Item 5.02 | Departure of Directors or Certain Officers; Election of Directors; Appointment of Certain Officers; Compensatory Arrangements of Certain Officers. |
On April 28, 2023, Ambrx Biopharma Inc. (the “Company”) appointed Andrew Aromando as the Company’s Chief Operating Officer.
Andrew Aromando, 54, brings over 30 years of experience across numerous sectors in the biopharmaceutical industry, serving in senior executive roles focused on corporate development, clinical operations, and commercial strategy. He will be responsible for leading certain operational functions as well as business development activities at Ambrx. Mr. Aromando has served in C-level roles for 15 years across multiple oncology-focused pharmaceutical companies. He also held senior executive positions at IQVIA, Syneos Health and WCG focused on the development of clinical and commercial solutions for early and late-stage clinical assets, new products, and mature brands of pharmaceutical and emerging biotech clients.
In connection with his appointment as Chief Operating Officer, the Company entered into an employment agreement with Mr. Aromando dated April 28, 2023 (the “Employment Agreement”). Under the Employment Agreement, which is for an indefinite term, Mr. Aromando is entitled to receive an annual base salary of $415,000, is eligible to receive a discretionary bonus with a target amount equal to 40% of his base salary, and is eligible for equity grants under the Company’s incentive plan.
In connection with the appointment of Mr. Aromando, he will receive a one-time inducement award of 2,600,000 ordinary share options, or the equivalent of 371,428 American Depository Shares, which will vest over a four-year period. Seven ordinary shares of the issuer represent one American Depository Share.
In the event Mr. Aromando’s employment is terminated by the Company without Cause or by Mr. Aromando for Good Reason (as such terms are defined in the Employment Agreement), the Company will pay Mr. Aromando a lump sum severance payment equal to nine months of his base salary (or 12 months of base salary plus 100% of his target bonus amount for the year of termination if such termination occurs three months prior to or 12 months following a change in control of the Company). Mr. Aromando also entered into a Confidentiality and Inventions Assignment Agreement with the Company.

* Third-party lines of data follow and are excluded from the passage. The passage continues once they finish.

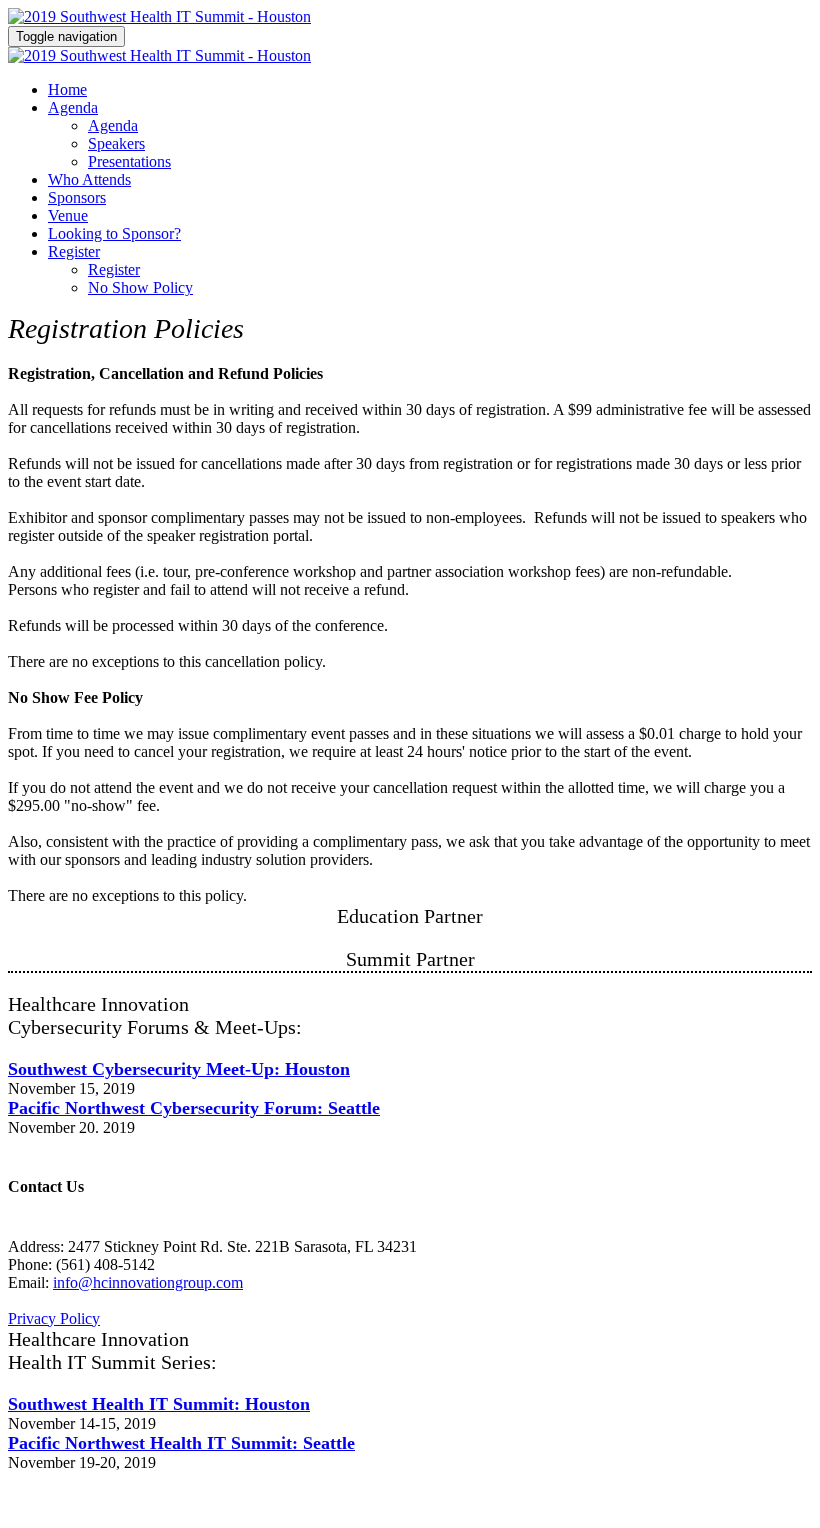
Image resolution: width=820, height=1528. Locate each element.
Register (74, 251)
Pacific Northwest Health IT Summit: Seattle (181, 1443)
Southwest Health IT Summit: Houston (159, 1404)
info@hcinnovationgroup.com (148, 1282)
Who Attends (89, 179)
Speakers (116, 143)
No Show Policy (140, 287)
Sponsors (77, 197)
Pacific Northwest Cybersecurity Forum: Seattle (194, 1108)
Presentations (129, 161)
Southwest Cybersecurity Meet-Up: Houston (179, 1069)
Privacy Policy (54, 1318)
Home (67, 89)
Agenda (73, 107)
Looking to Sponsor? (114, 233)
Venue (68, 215)
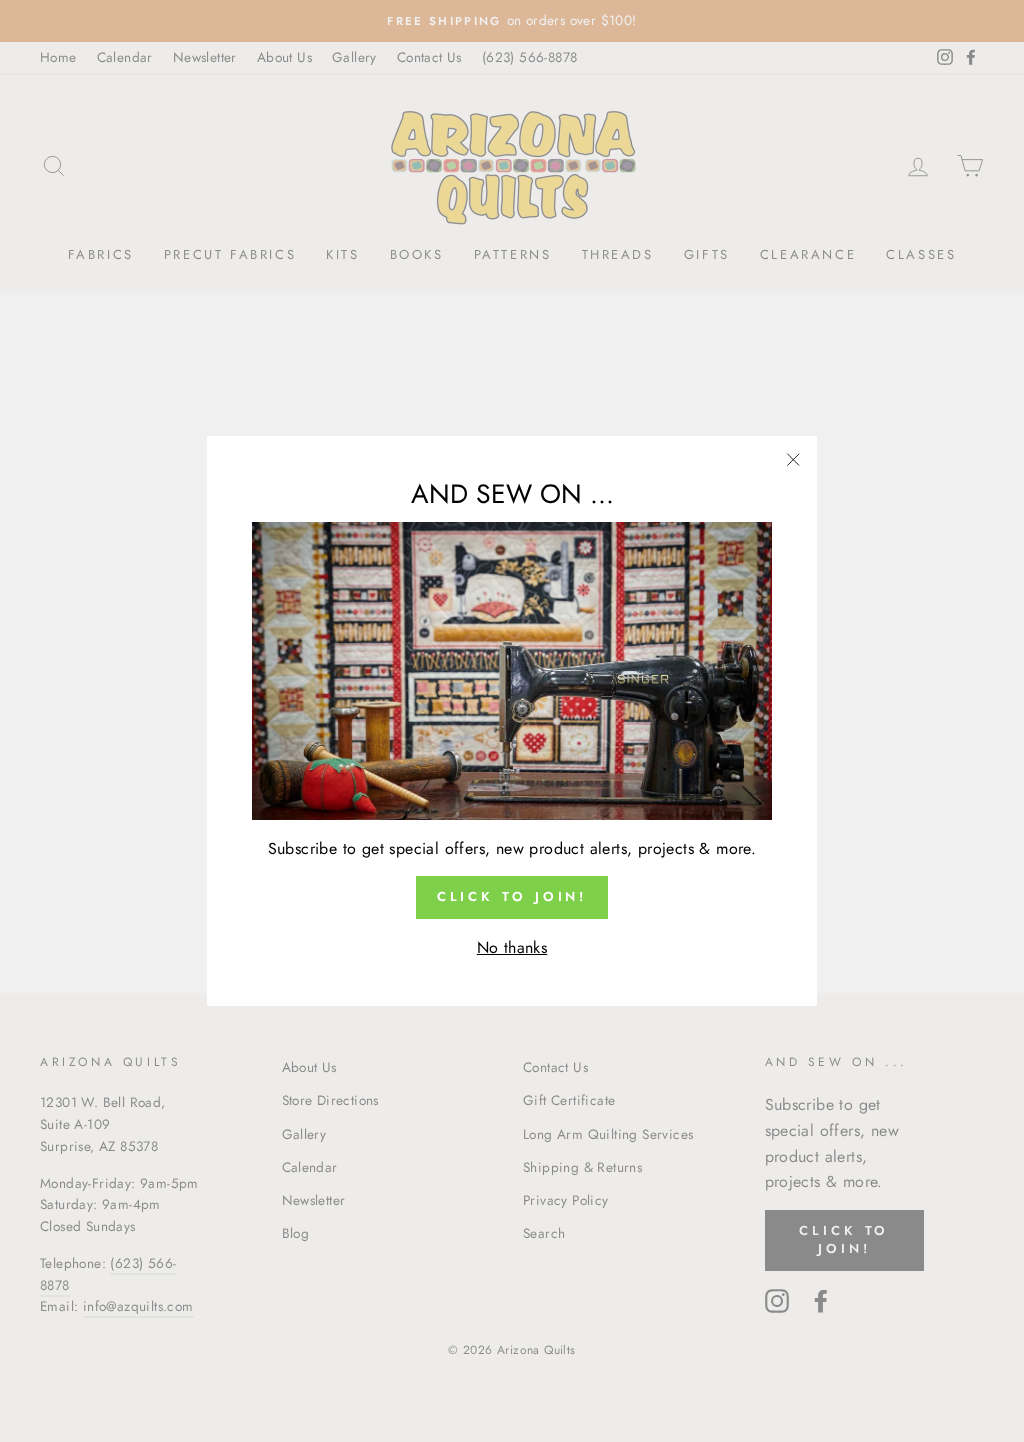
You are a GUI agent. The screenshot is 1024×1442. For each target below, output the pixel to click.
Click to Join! (512, 896)
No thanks (512, 947)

The foregoing summary of the Employment Agreement is qualified in its entirety by the copy of such agreement filed as Exhibit 10.1 hereto and incorporated by reference.

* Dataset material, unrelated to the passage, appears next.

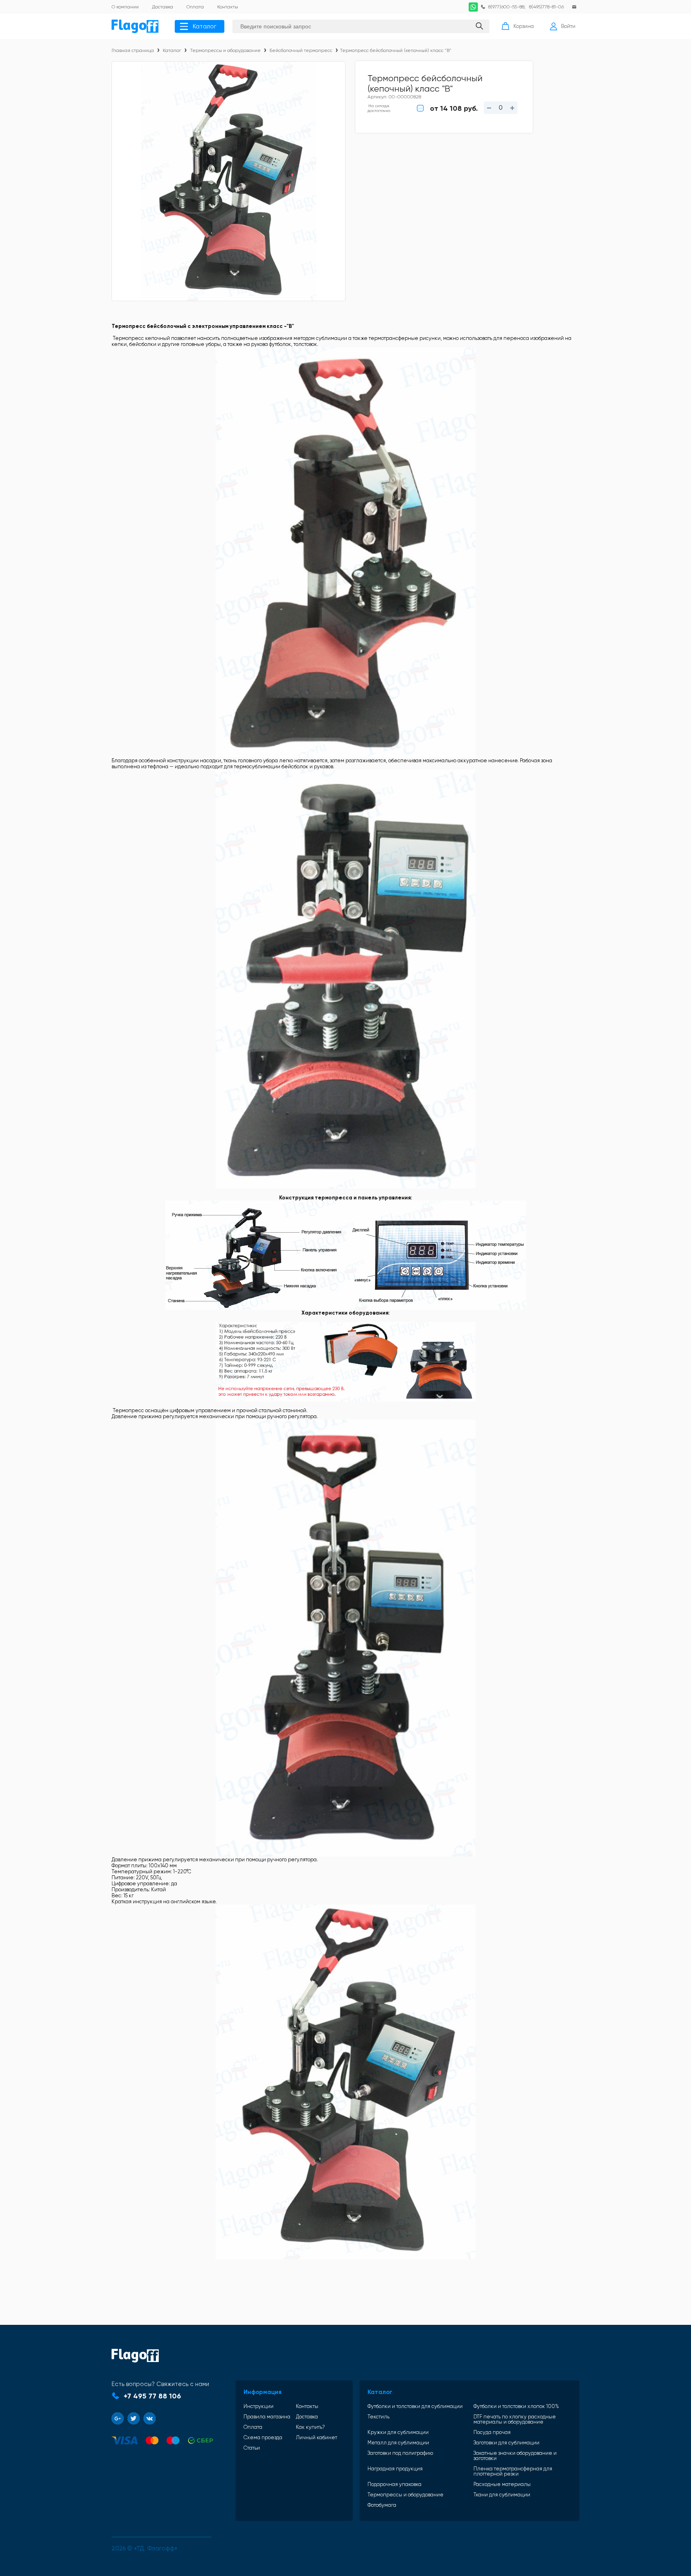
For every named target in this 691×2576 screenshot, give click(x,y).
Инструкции (259, 2406)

No family relationships exist between Mr. Aromando and any of the Company’s directors or executive officers. There are no arrangements between Mr. Aromando and any other person pursuant to which Mr. Aromando was selected as the Company’s Chief Operating Officer, nor are there any transactions to which the Company is or was a participant and in which Mr. Aromando has a material interest subject to disclosure under Item 404(a) of Regulation S-K.